%%

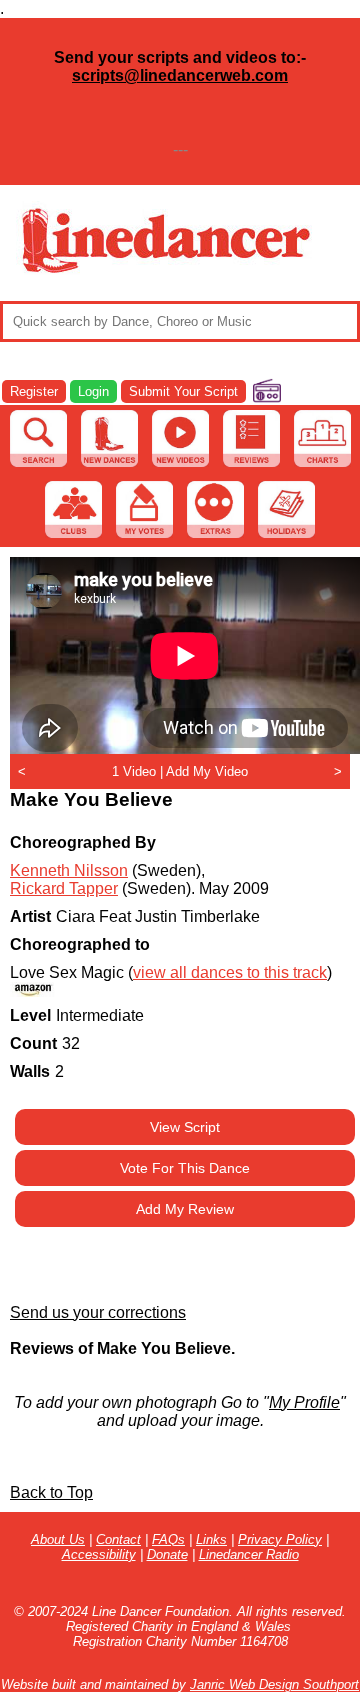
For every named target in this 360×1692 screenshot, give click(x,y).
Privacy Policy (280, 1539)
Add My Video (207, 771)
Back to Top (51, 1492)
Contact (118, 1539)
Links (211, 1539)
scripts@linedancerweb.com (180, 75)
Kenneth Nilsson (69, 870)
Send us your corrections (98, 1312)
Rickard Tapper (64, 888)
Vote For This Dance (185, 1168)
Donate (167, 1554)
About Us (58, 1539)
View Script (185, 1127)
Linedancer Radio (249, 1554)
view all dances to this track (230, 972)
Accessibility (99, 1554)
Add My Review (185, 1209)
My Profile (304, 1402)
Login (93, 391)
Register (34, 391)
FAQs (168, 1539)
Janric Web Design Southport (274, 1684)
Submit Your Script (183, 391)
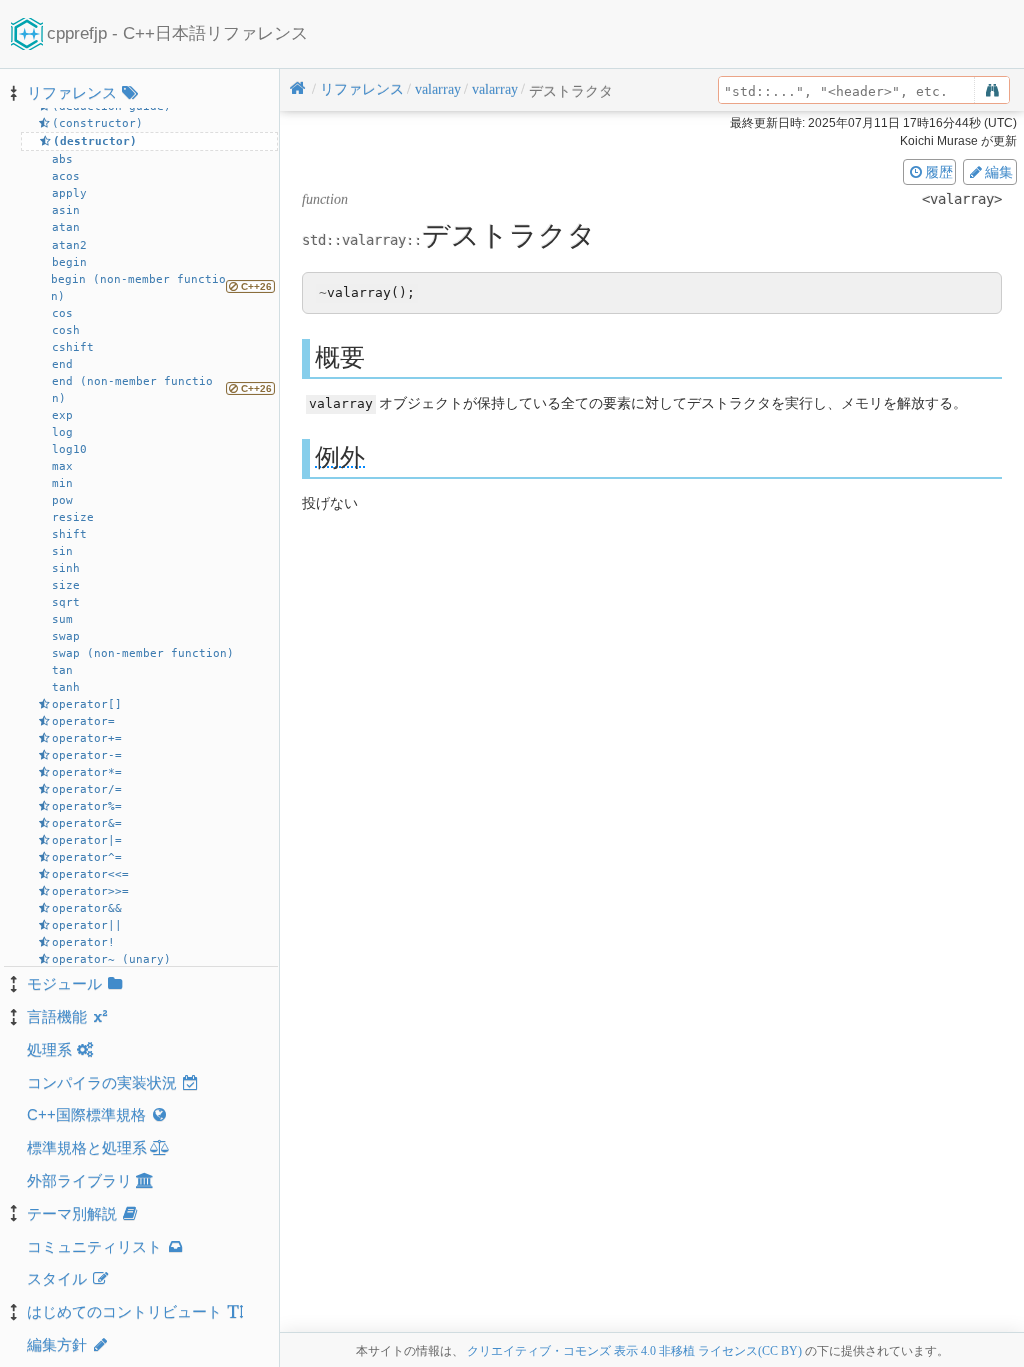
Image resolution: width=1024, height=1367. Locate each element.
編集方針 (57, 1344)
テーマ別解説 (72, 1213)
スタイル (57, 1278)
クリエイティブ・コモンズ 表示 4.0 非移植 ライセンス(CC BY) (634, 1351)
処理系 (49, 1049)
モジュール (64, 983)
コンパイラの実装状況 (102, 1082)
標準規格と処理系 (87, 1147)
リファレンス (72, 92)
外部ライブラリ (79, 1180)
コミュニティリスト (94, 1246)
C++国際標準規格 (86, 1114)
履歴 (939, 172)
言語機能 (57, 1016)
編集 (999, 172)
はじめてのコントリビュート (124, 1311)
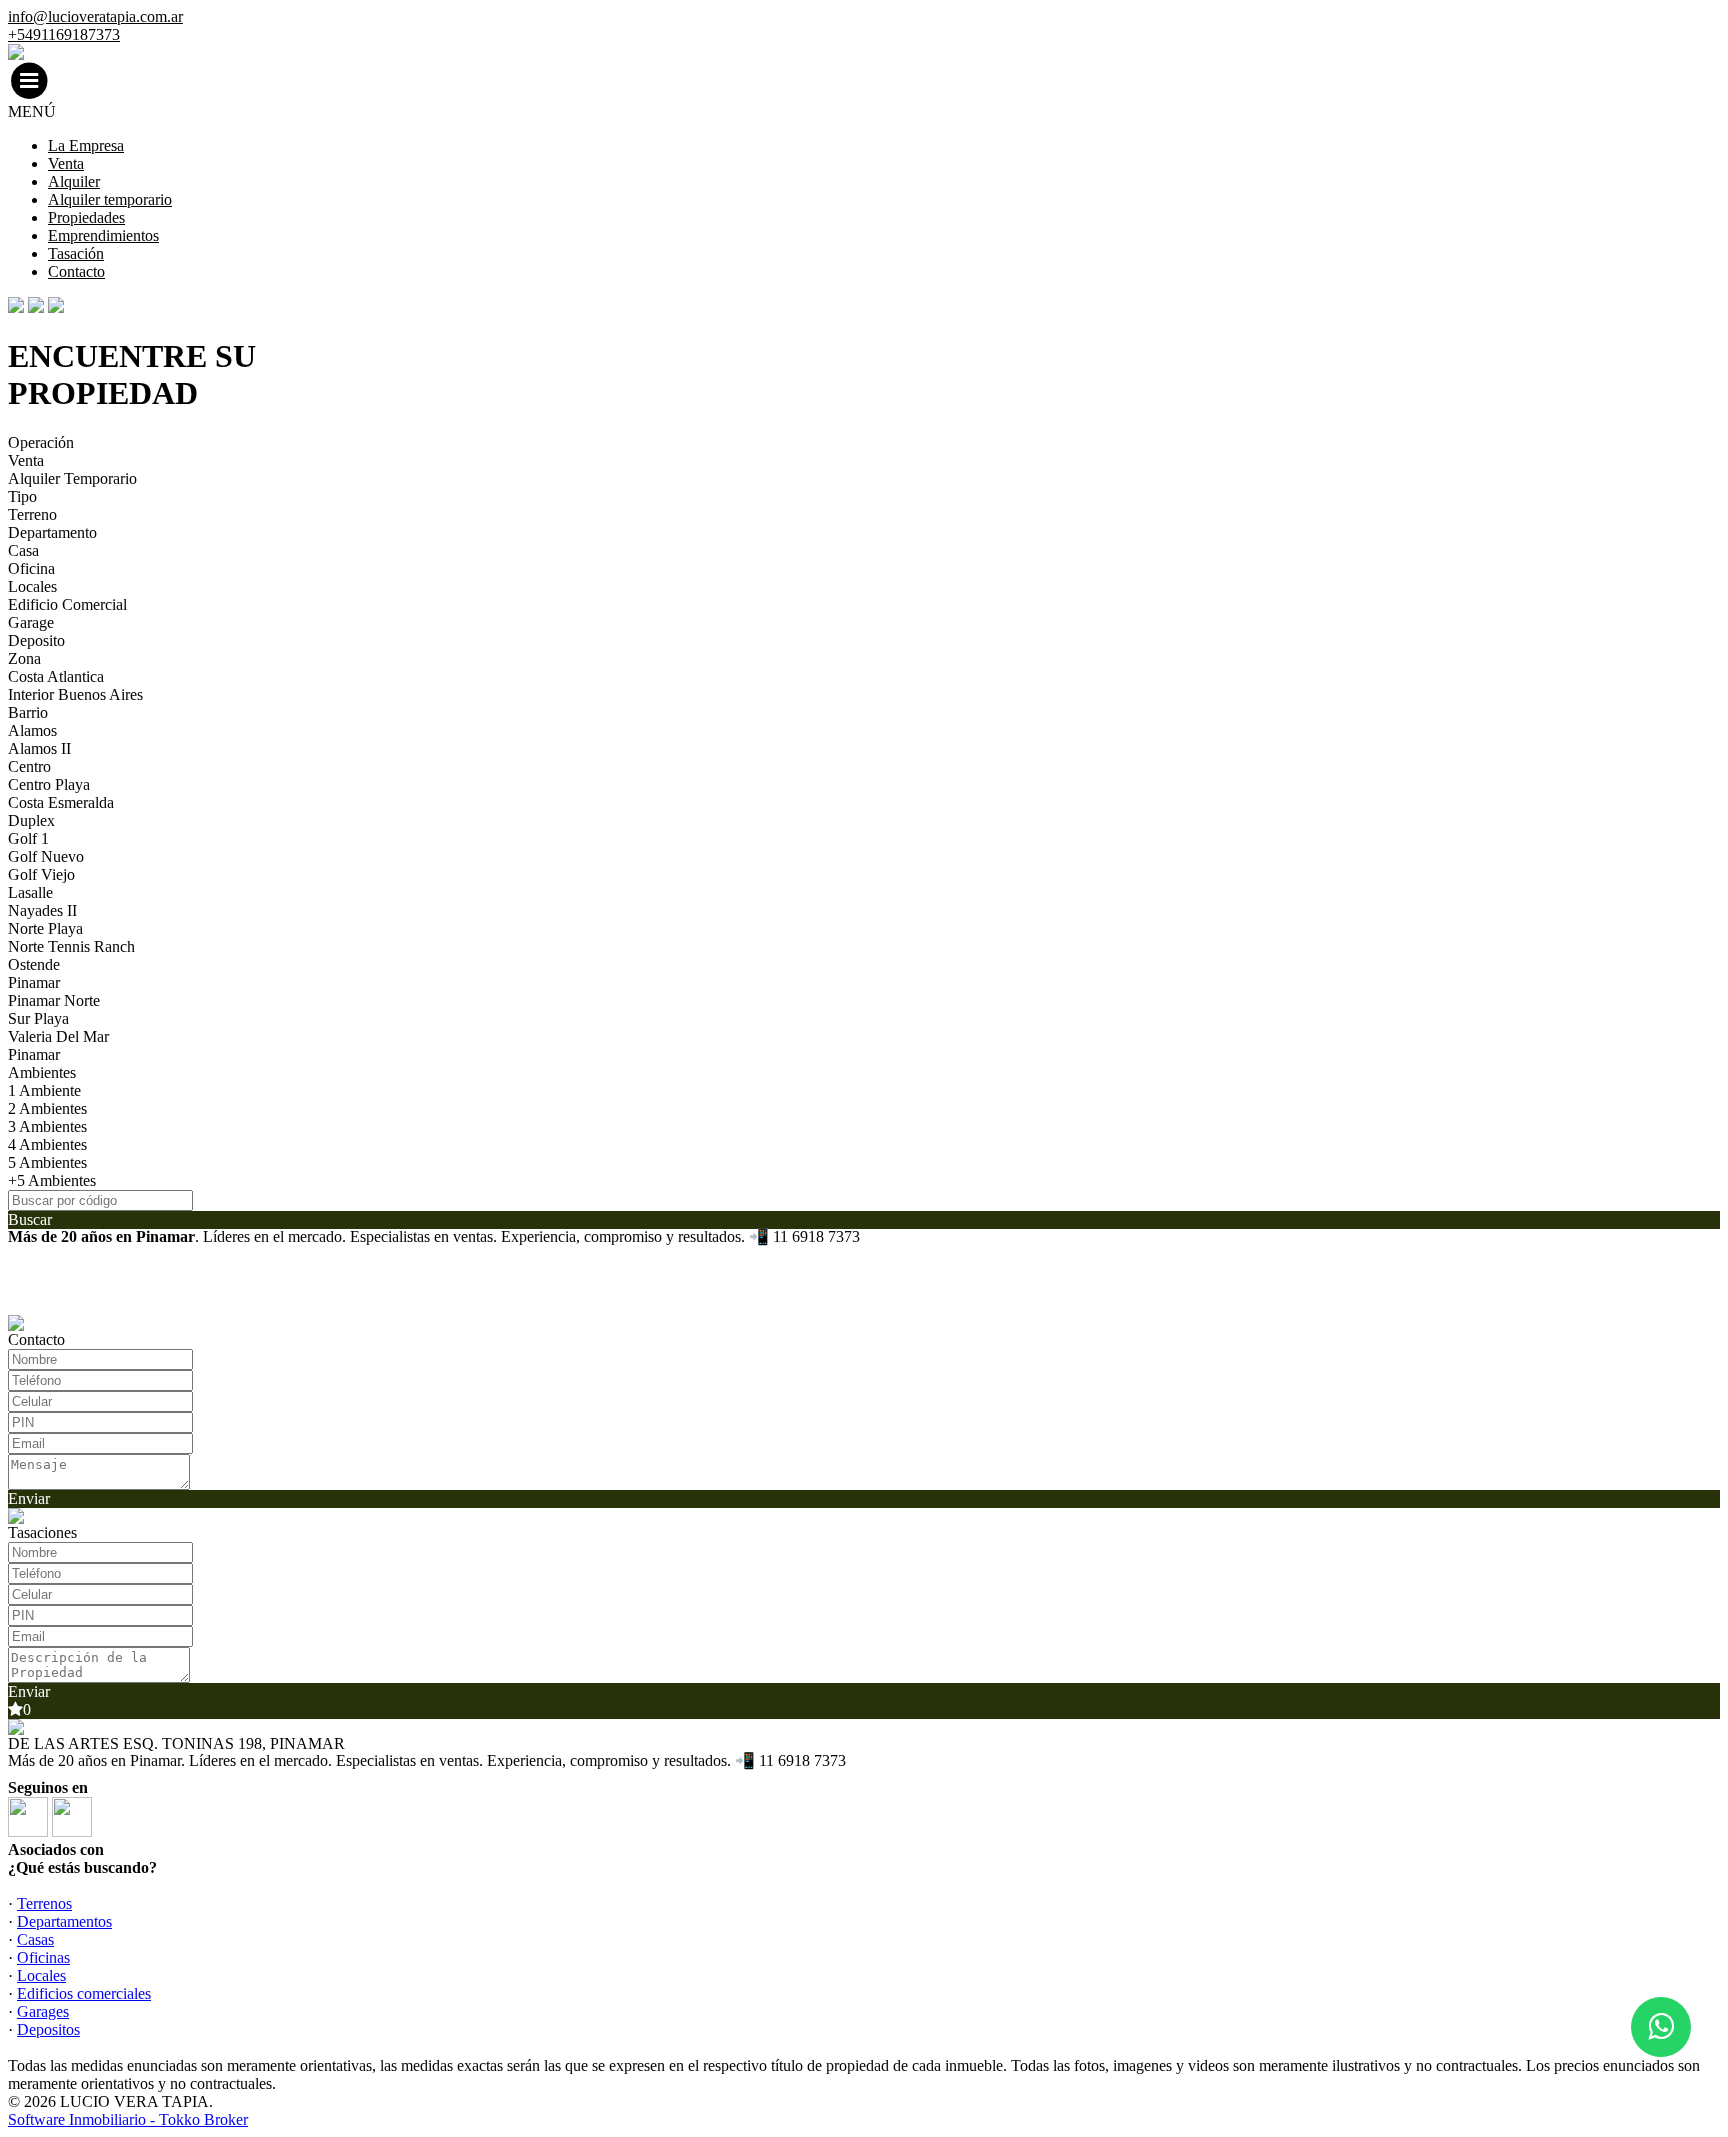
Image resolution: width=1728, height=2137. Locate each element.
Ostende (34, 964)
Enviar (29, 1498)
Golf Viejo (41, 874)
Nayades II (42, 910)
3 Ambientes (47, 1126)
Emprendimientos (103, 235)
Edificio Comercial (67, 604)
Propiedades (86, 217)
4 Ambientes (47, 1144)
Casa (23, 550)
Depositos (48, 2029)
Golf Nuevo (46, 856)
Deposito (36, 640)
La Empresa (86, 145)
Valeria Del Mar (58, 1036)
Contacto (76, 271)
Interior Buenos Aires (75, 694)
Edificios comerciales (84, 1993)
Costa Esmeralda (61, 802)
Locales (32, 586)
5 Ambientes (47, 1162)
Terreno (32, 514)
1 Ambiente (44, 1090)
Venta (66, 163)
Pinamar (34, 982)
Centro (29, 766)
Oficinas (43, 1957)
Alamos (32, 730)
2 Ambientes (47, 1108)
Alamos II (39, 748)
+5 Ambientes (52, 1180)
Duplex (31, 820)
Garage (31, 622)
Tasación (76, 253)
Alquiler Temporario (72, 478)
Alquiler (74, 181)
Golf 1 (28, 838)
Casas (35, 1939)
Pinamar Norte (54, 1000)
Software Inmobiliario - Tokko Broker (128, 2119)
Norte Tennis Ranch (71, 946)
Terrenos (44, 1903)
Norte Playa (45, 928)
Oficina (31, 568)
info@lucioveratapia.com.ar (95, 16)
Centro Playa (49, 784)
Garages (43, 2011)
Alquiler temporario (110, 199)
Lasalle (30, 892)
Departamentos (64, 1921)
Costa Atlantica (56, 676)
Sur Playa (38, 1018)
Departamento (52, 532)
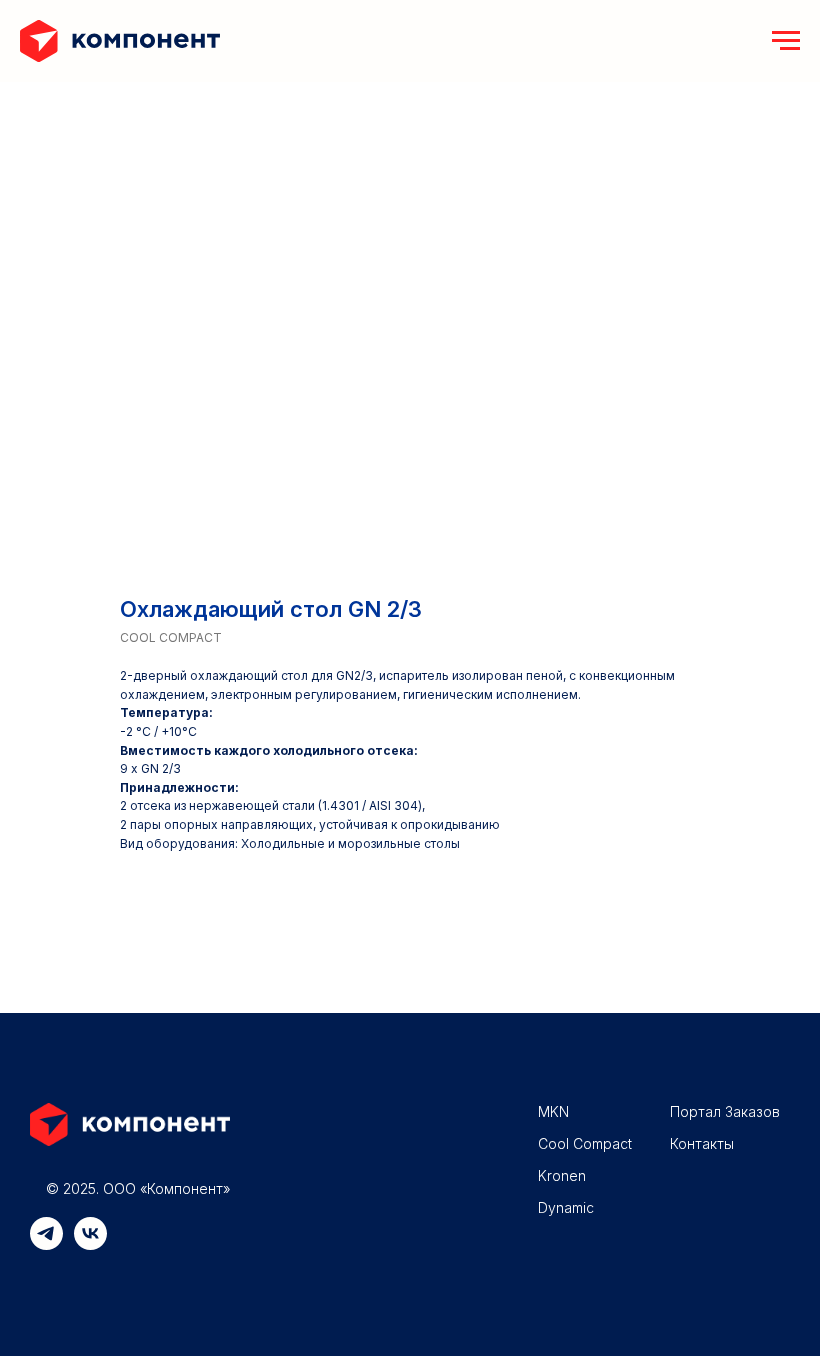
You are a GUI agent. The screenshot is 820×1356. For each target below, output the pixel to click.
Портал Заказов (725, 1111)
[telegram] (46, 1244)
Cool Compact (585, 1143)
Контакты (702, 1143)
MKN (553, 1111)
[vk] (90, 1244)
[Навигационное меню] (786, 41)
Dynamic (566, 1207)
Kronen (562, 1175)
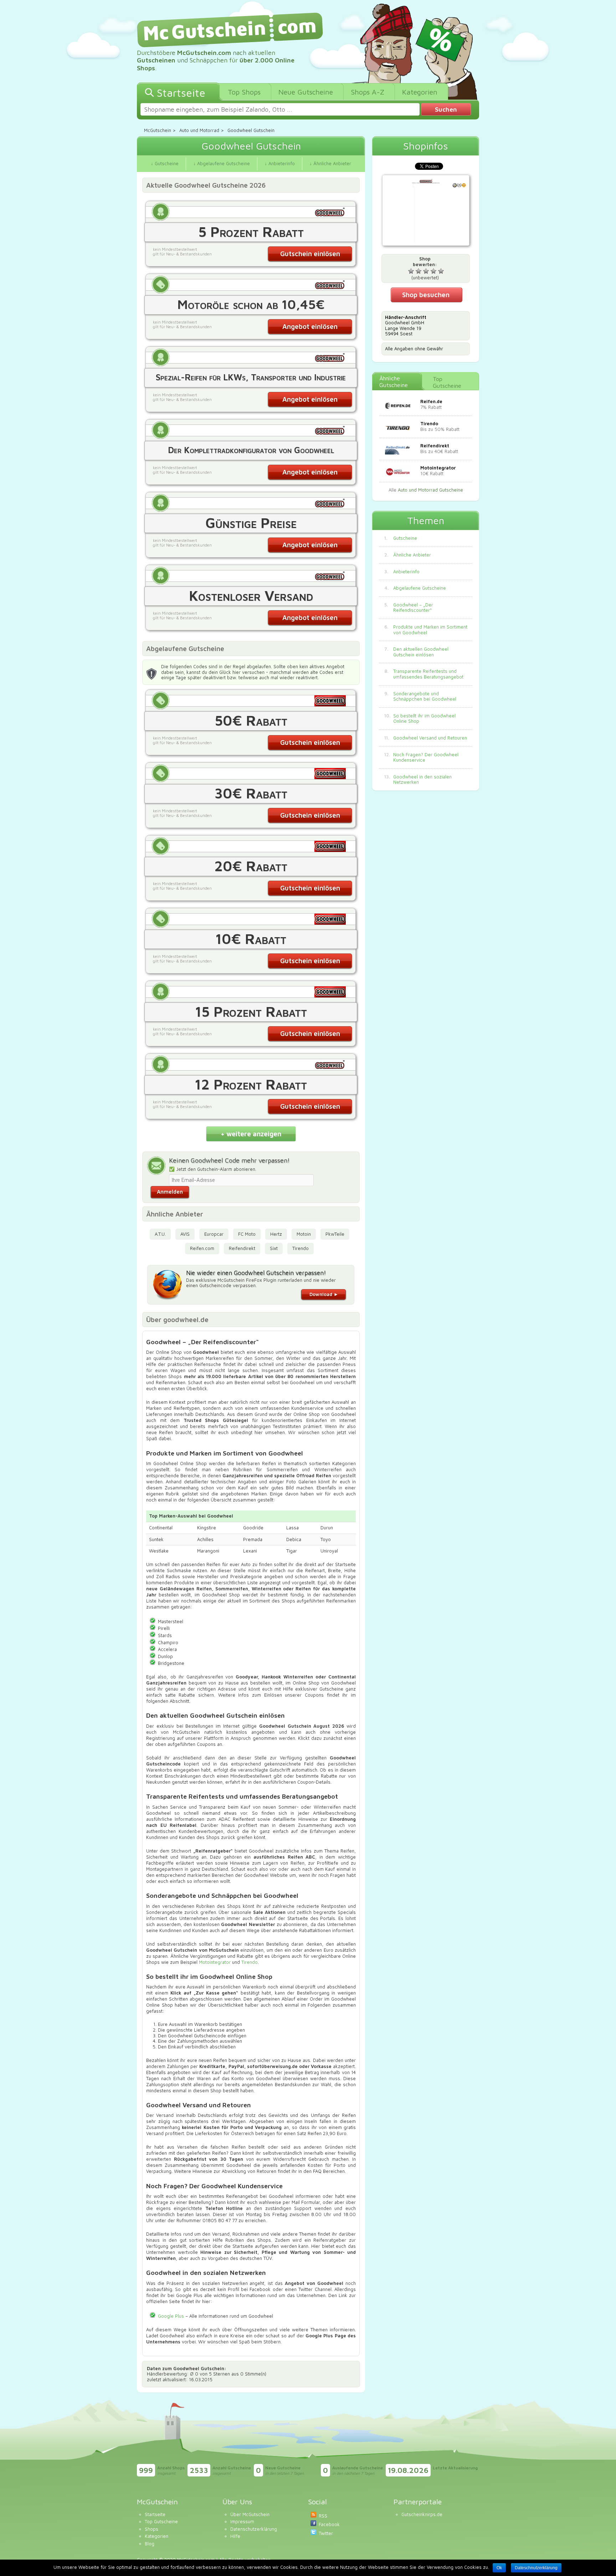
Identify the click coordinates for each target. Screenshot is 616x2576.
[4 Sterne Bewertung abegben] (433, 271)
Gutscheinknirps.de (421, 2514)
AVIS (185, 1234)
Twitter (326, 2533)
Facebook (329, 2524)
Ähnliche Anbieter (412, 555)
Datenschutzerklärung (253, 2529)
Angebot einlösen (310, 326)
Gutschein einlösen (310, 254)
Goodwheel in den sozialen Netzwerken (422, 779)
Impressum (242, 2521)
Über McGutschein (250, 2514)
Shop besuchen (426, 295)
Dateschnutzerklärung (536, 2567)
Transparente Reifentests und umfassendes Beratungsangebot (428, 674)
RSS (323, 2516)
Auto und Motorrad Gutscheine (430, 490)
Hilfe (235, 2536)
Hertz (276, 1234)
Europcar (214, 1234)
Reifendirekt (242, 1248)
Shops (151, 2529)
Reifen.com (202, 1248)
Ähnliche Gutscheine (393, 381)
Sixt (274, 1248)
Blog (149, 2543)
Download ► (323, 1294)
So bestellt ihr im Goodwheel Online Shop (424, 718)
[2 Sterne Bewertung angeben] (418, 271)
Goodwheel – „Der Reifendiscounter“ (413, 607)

%%

For each line in the records that contains the word "Sterne", make a copy.

[4 Sterne Bewertung abegben] (433, 271)
[2 Sterne Bewertung angeben] (418, 271)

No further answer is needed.